How does PN532 RFID module work?
The PN532 includes an 80C51 processor with 40 KB ROM and 1 KB RAM, along with the necessary elements to properly operate NFC communication.
Supports 6 modes of operation
ISO/IEC 14443A/MIFARE
Reader/Writer, MIFARE Classic 1K Card and MIFARE Classic 4K Card
Reader/Writer ISO/IEC 14443B
FeliCa Reader/Writer and Card emulation
ECMA 340 Peer-to-Peer ISO/IEC 18092
The typical actuation distance is 50mm for reading and writing, and 100mm for emulation.

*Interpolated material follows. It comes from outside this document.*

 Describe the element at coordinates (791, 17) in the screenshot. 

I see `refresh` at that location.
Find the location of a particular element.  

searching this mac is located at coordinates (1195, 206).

The reading speed is up to 212 kbits/s and the writing speed is up to 424 kbits/s.
These values depend, among others, on the antenna integrated into the module.
The PN532 operates at 3.3V but supports supply voltages from 2.7V to 5.4V.
I2C/UART communication lines operate at 3.3V to 24V TTL.
However, the SPI interface works at 3.3, but incorporates 100 Ohm resistors in series so that it can also be connected to 5V.
Consumption is 100mA in Stand-By mode and 120mA during reading and writing. Additionally, it has two low energy modes, a Soft-Power-Down mode with a consumption of 22uA, and a Hard-Power-Down mode with a consumption of 1uA.
Likewise, it can be used with computers and microcomputers such as Raspberry Pi with the libnfc library.